The immune system protects you from disease by killing germs and other foreign invaders. It does this largely through the action of white blood cells, or lymphocytes. T lymphocytes, or T cells, can attack foreign cells directly. B lymphocytes, or B cells, produce special proteins called antibodies that recognize the shapes of molecules on the surface of specific invaders.
B cells sometimes manufacture antibodies that recognize a person’s own cells. These self-recognizing antibodies are called autoantibodies. Autoantibodies are found in many people with autoimmune disorders, but three autoantibodies are especially common in people with type 1 diabetes. These antibodies recognize the following:
- islet cells (beta cells are just one type of islet cell in the pancreas)
- glutamic acid decarboxylase (GAD, or the 64K protein), a protein made by the beta cells in the pancreas
These three types of autoantibodies all seem to act as markers. Researchers believe that these antibodies contribute to the demise of the beta cells of the pancreas by identifying which cells are to be attacked. It is really the T cells that ultimately destroy the insulin-producing cells of the pancreas. Of people newly diagnosed with type 1 diabetes, 70 to 80 percent have antibodies to islet cells, 30 to 50 percent have antibodies to insulin, and 80 to 95 percent have antibodies to GAD.
What Is Diabetes?
The antibodies may be present several years before diabetes is diagnosed. The islet cell antibodies disappear later on.
Because these antibodies are so common in people with type 1 diabetes and because they so often appear before the symptoms of diabetes appear, researchers are finding that they are useful in screening people for type 1 diabetes who are at high risk for the disease. Although the risk for developing diabetes may only be 1 to 10 percent for people with a parent or sibling with the disease, a much higher percentage of people who also have antibodies to islet cells develop type 1 diabetes within 5 years. And for many, having combinations of these antibodies and certain HLA genes results in an even higher risk.

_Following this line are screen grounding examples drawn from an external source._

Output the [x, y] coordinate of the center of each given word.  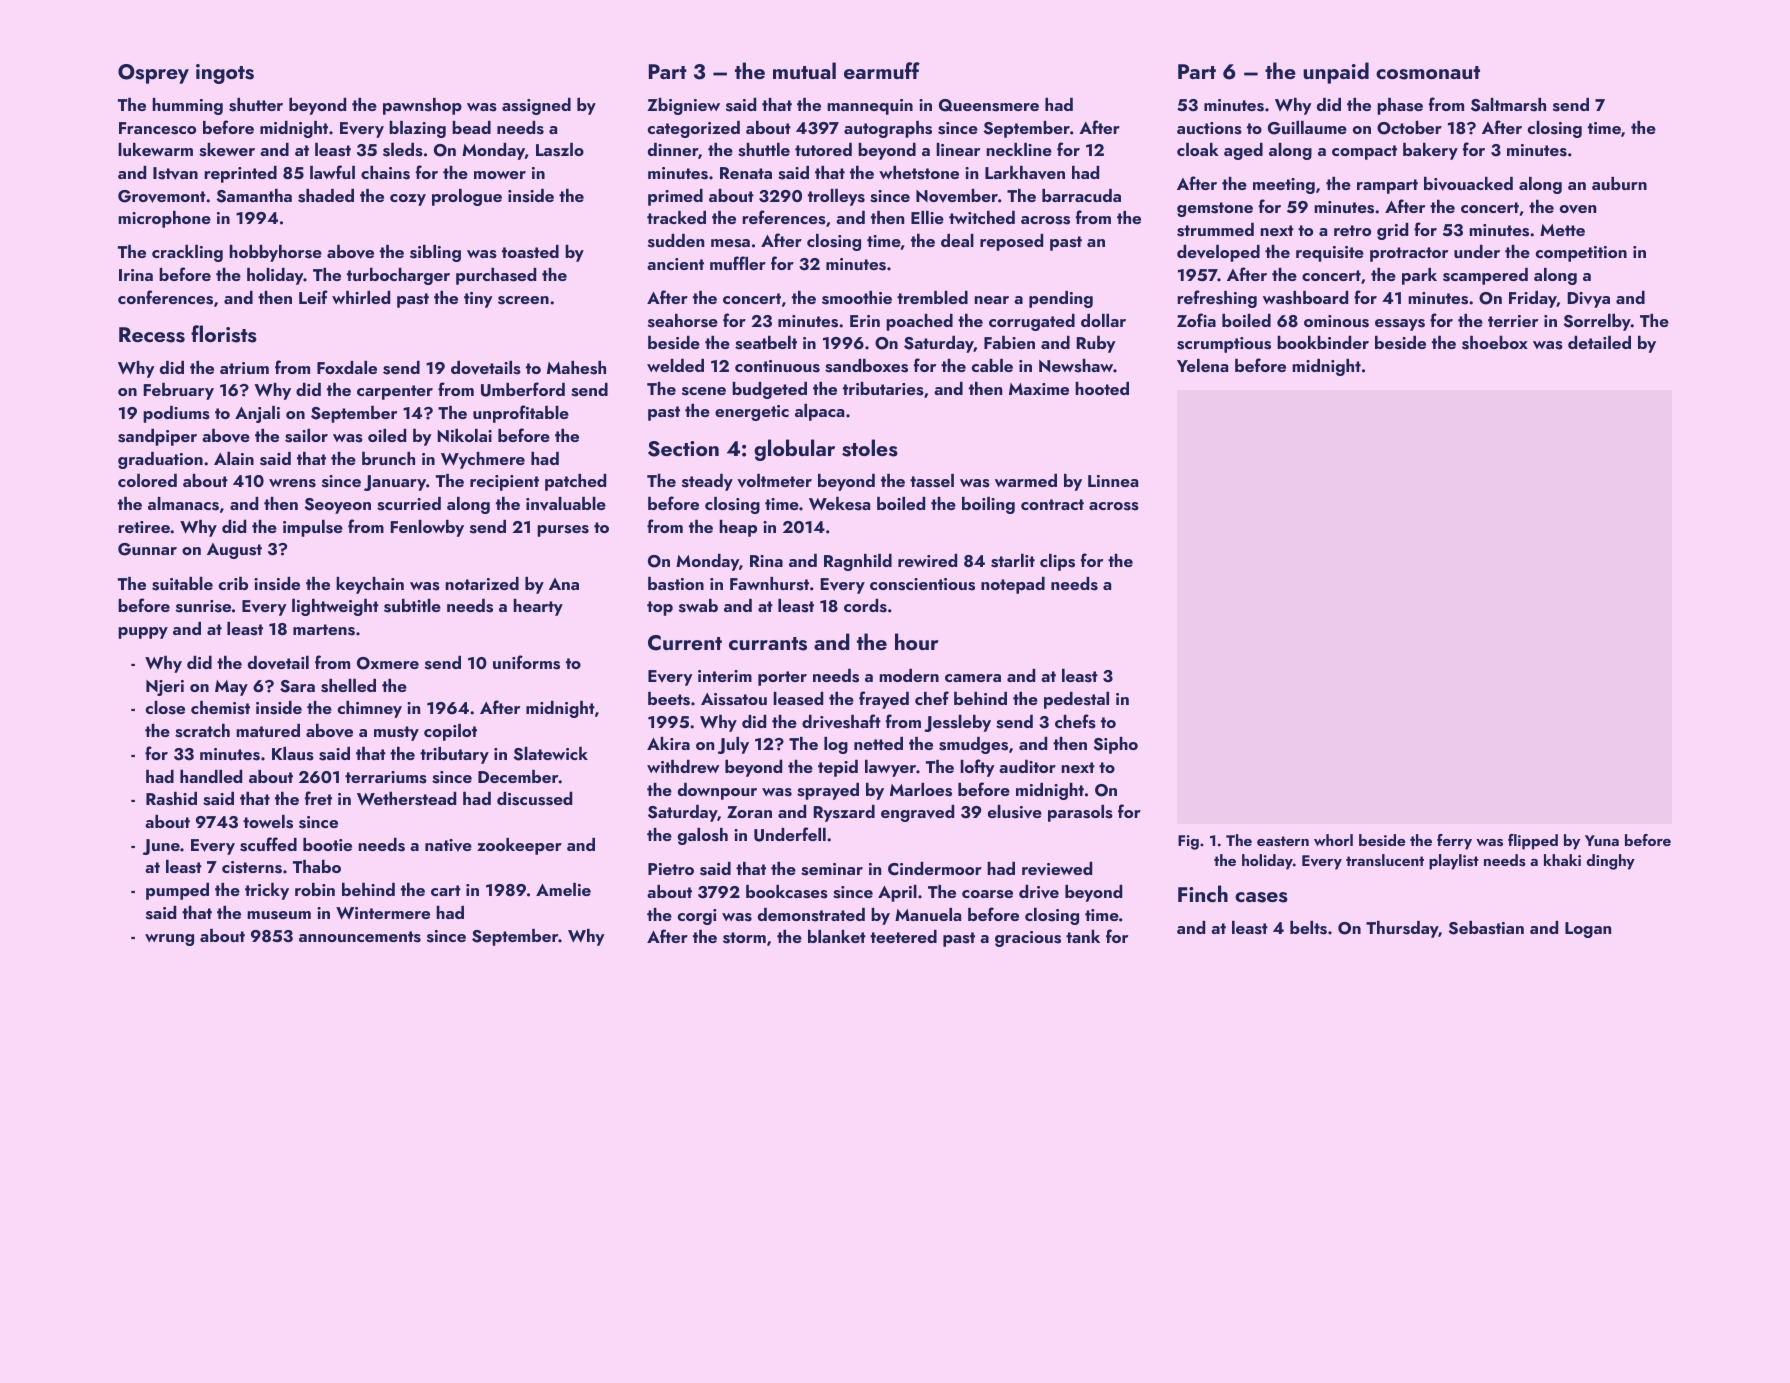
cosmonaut [1428, 73]
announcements [360, 937]
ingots [225, 74]
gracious [1028, 939]
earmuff [882, 70]
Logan [1588, 930]
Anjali [257, 414]
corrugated [1032, 322]
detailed [1599, 342]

Perhaps surprisingly, many scientists also suspect that viruses may cause type 1 diabetes. This is because people who develop type 1 diabetes have often recently had a viral infection, and “epidemics” of type 1 diabetes often occur after viral epidemics.
Viruses, such as those that cause mumps and German measles and the Coxsackie family of viruses, which is related to the virus that causes polio, may play some role in causing type 1 diabetes.

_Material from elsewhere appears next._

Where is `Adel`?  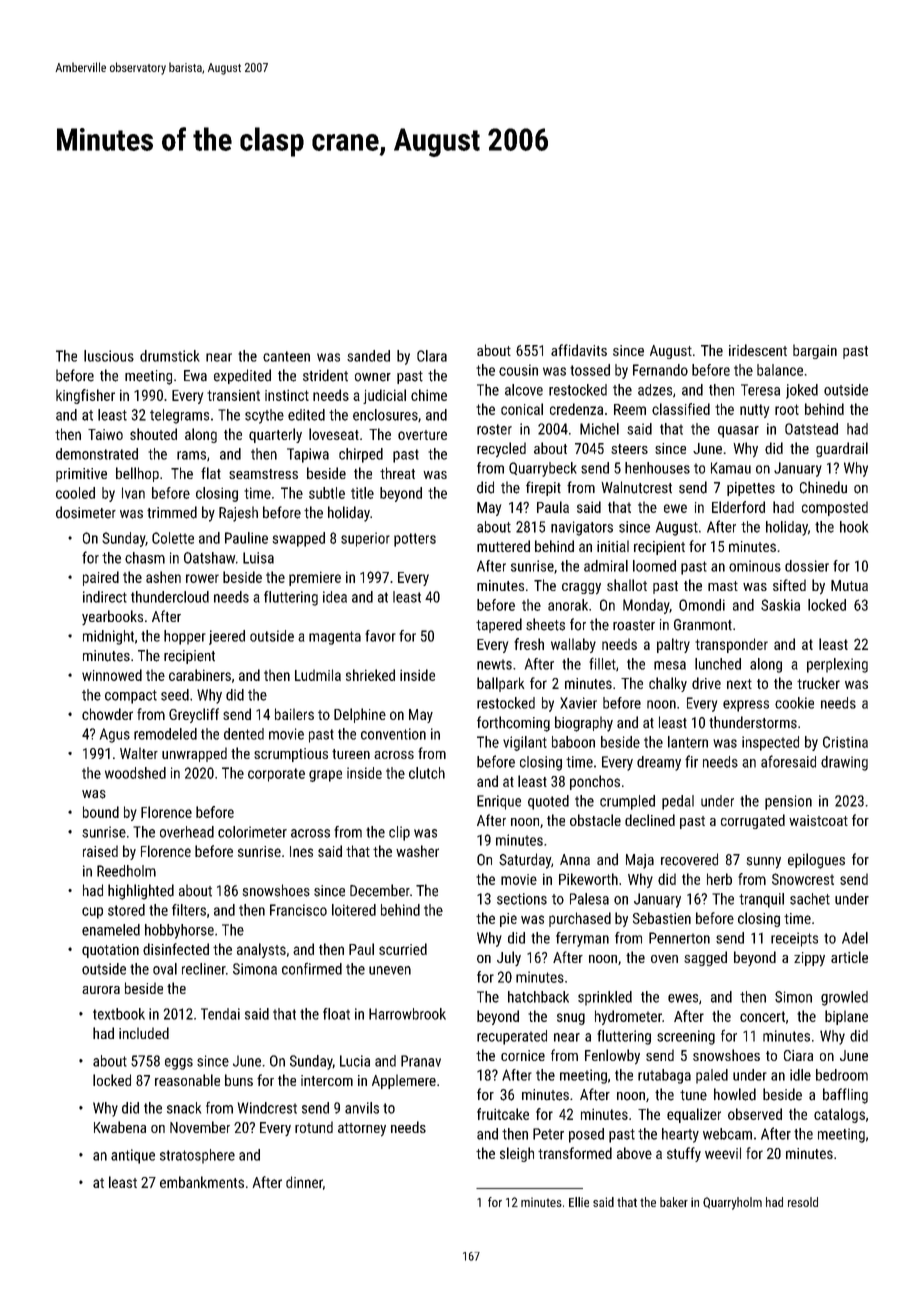 Adel is located at coordinates (855, 938).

A small region of the GAD molecule is almost identical to a region of a protein found in the virus known as Coxsackie B4.
The two similar protein regions probably have similar shapes and may be recognized by the same T cells. Thus, to a T cell hunting for foreign invaders, the GAD protein, which is part of the body, might look the same as the Coxsackie virus protein, which is part of an invading cell. After a viral infection by the Coxsackie virus, the T cell, bent on destroying the invading virus, might actually destroy the body’s own beta cells that bear the GAD protein. This would destroy the cells that produce insulin and result in type 1 diabetes.
Other theories may also explain how a viral infection might lead to diabetes. Some researchers believe that when a virus infects a body, it might somehow change the structure of the antigens on the surface of the islet cells. If this occurs, then the altered antigen might appear to be foreign to the immune system, and a person’s own insulin-producing islet cells might be destroyed.
Another well-known diabetes researcher has a different theory. He believes that diabetes is a relatively new disease caused by a slow-acting virus. Although such a virus has not been found, he holds that the virus causes the immune system to attack proteins in the pancreas. A drastic increase in the number of cases of type 1 diabetes occurred on the island of Sardinia, Italy, in the 1960s and in Finland in the 1970s, and he believes that such a slow-acting virus could be the culprit.
Although it seems unlikely, different kinds of food may play a role in the development of type 1 diabetes. For example, one group of researchers found a connection between being fed cow’s milk early in life (before 3 or 4 months old) and type 1 diabetes. They showed that children newly diagnosed with type 1 diabetes have higher amounts of antibodies that recognize a specific protein in cow’s milk. These autoantibodies appear to bind to a protein that sometimes appears on the surface of the insulin-producing beta cells in the pancreas after an illness. The researchers speculate that, after an illness, the transient protein may appear on the surface of beta cells. The immune response to the milk protein might be to then recognize the beta cell surface proteins and attack the beta cells, leading to a destruction of the insulin-producing cells of the pancreas and, thus, to type 1 diabetes.
However, other researchers have looked for but not found an increased risk of type 1 diabetes if cow’s milk is given early in life and if breastfeeding is done for a short period. Cow’s milk is only one kind of food that may play a role in the development of type 1 diabetes. Studies in diabetes-prone rats show that withholding wheat and soy helps delay or prevent diabetes.